La France possède une tradition universitaire depuis le Moyen-Âge, mais
assez étrangement, les universités n'ont commencé à évoluer qu'à
partir de la Révolution. Puis, inertie ou conservatisme aidant, elles n'ont
pas pour autant été placées au centre du dispositif stratégique de
formation supérieur. En effet, les missions de recherche et de formation des
cadres techniques et dirigeants que nécessitait la révolution industrielle,
puis le passage à un état républicain moderne, ont entraîné la
création du système des grandes écoles que nous connaissons
actuellement. Ainsi l'École Normale Supérieure, l'École Polytechnique et
le CNAM sont-ils nés de la Révolution. Le mouvement continue pendant le
XIX
siècle, puis pendant le 20-ème : ENA, ENSI, INSA... D'autres
excroissances apparaissent tels, par exemple, le CNRS, crée pour la recherche
(étant donné que les universités n'en faisaient pas ou peu), le CEA pour
assurer la maîtrise de la technologie nucléaire, puis, aux débuts de
l'informatique, l'INRIA... Finalement, à chaque fois que le besoin s'en
faisait sentir, une grossesse extra-universitaire donnait naissance à
l'institution ad-hoc.
Cet état de fait, et le succès des grandes écoles auprès des
industries, ont finalement fait que les industriels
s'intéressent peu (ou
pas) au produit des troisièmes cycles universitaires. Les grandes écoles
fournissent l'essentiel des cadres demandés à ce niveau d'études. Pire,
certains industriels ont développé une relation de consommateur vis-à-vis du système de formation supérieure, attendant de lui des produits finis
qu'il n'aura pas à former.
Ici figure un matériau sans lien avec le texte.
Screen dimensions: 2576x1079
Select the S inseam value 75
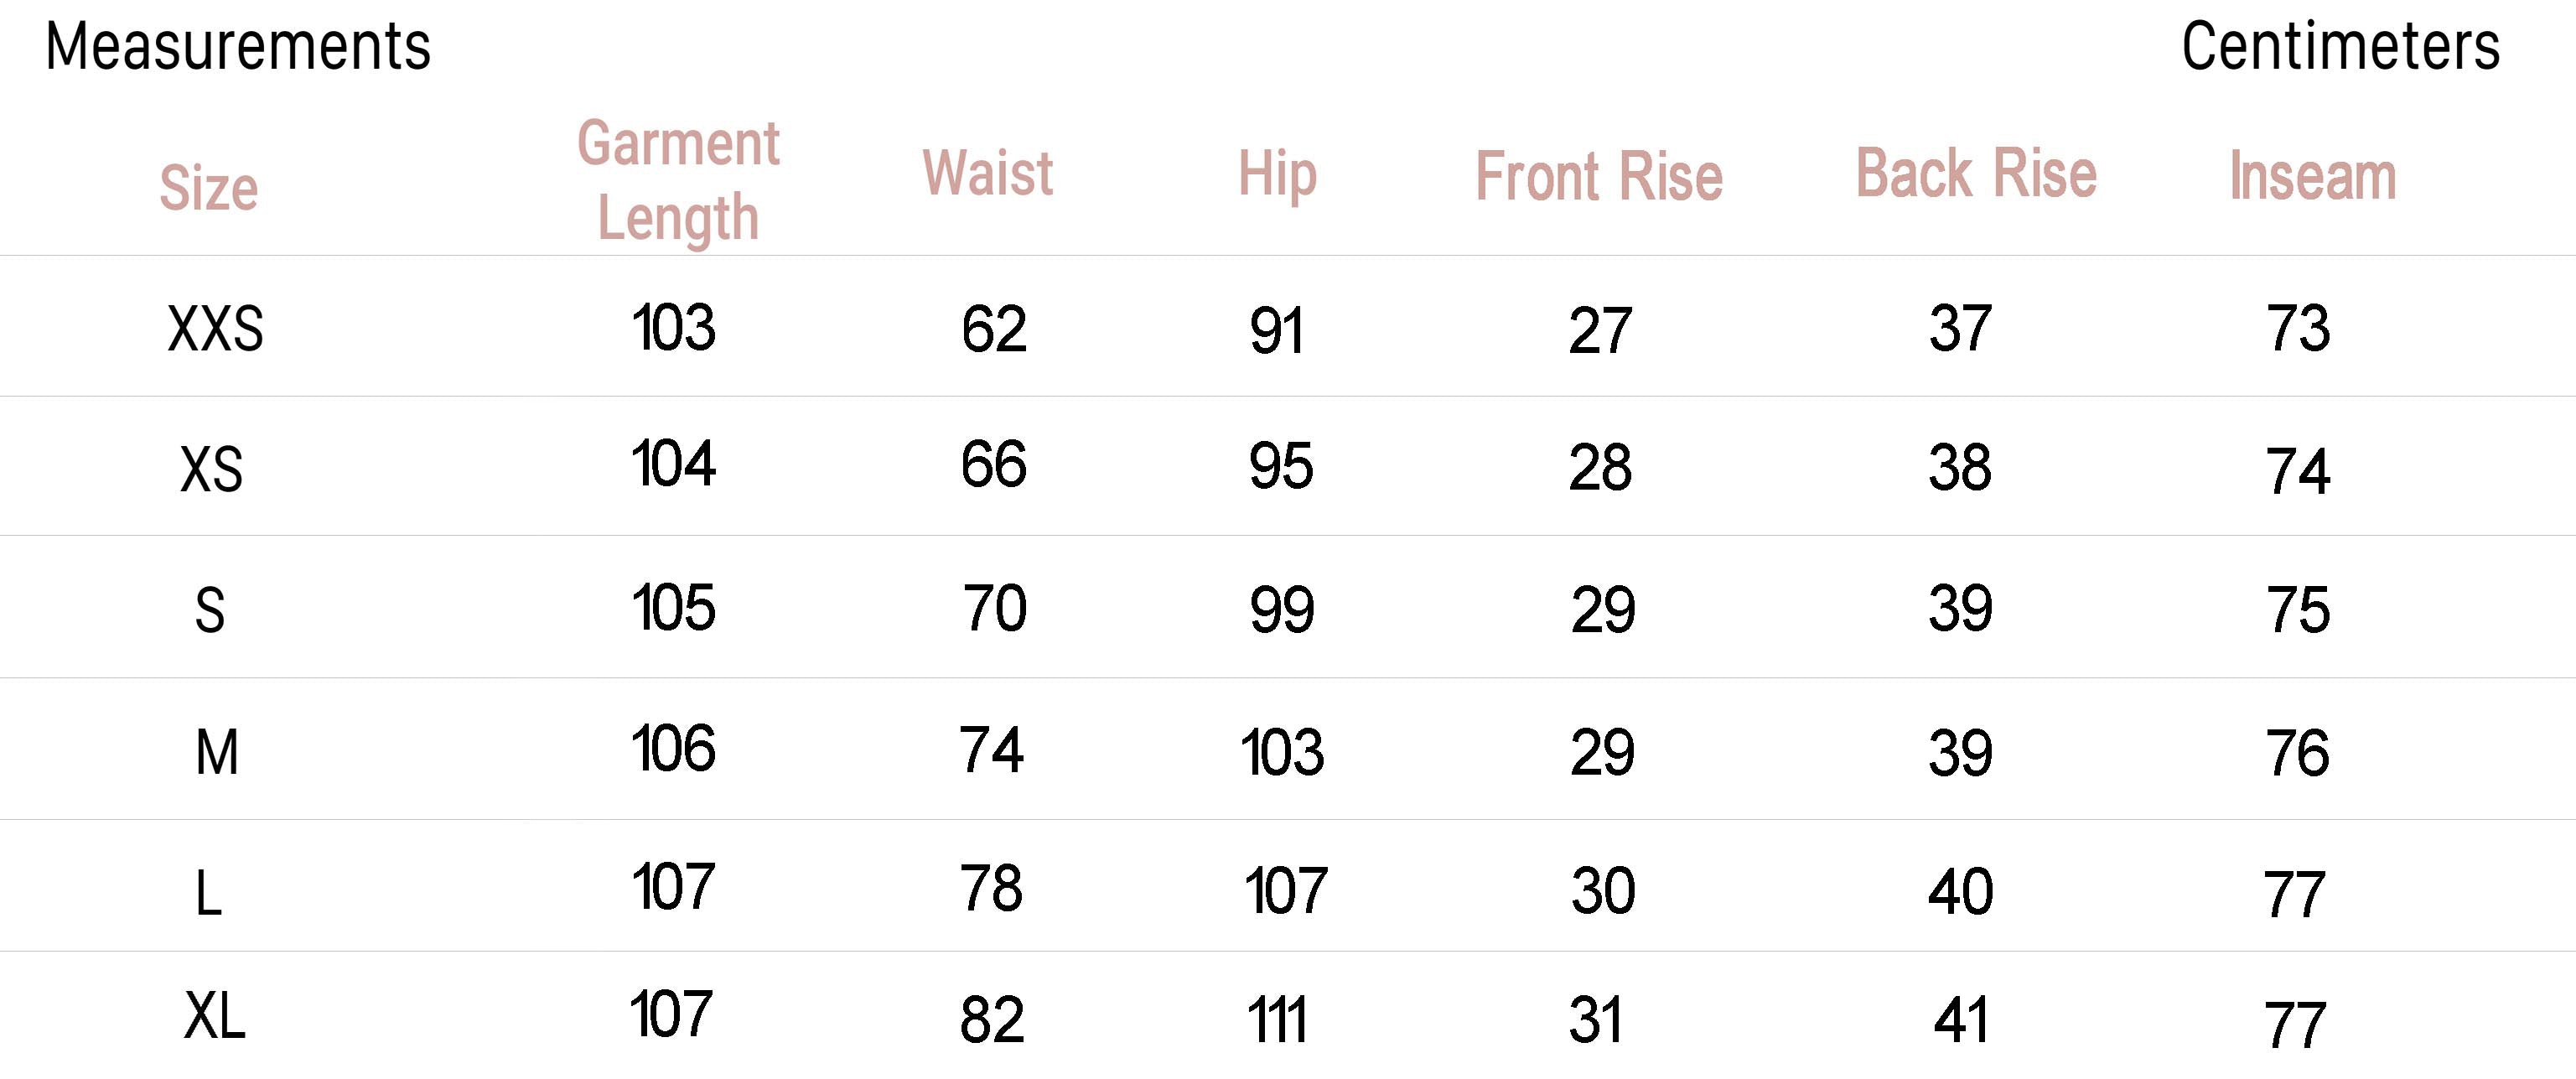[x=2298, y=609]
L'état n'a d'ailleurs pas dérogé à la
règle, compte tenu du recrutement de ses hauts fonctionnaires au travers d'un
petit nombre de filières extra-universitaires. Cela n'est pas sans poser de
sérieux problèmes.
Ce malentendu et cette sclérose du système de formation des ``élites'' posera dans l'avenir de plus en plus de problèmes.
Il importe donc à notre avis de redonner à l'université la mission de formation des ``élites'' de l'industrie et de l'administration, à savoir des ingénieurs, des chercheurs pour les services de recherche et développement industriels, et des cadres de haut niveau. Cette mission devra bien entendu s'appuyer sur ce qui existe déjà, à savoir les grandes écoles et le potentiel des organismes de recherche. Mais le besoin de diversification des personnalités, et la nécessité d'une formation à la pointe des technologies, font que l'université a un rôle important à jouer. Nous constatons que le rapprochement entre les organismes de recherche et les universités par le biais d'unités de recherche mixtes fait de ces dernières un lieu important de la formation par la recherche, en particulier dans les domaines fondamentaux.
Selon nous, la formation doctorale est le levier privilégié de cette mission.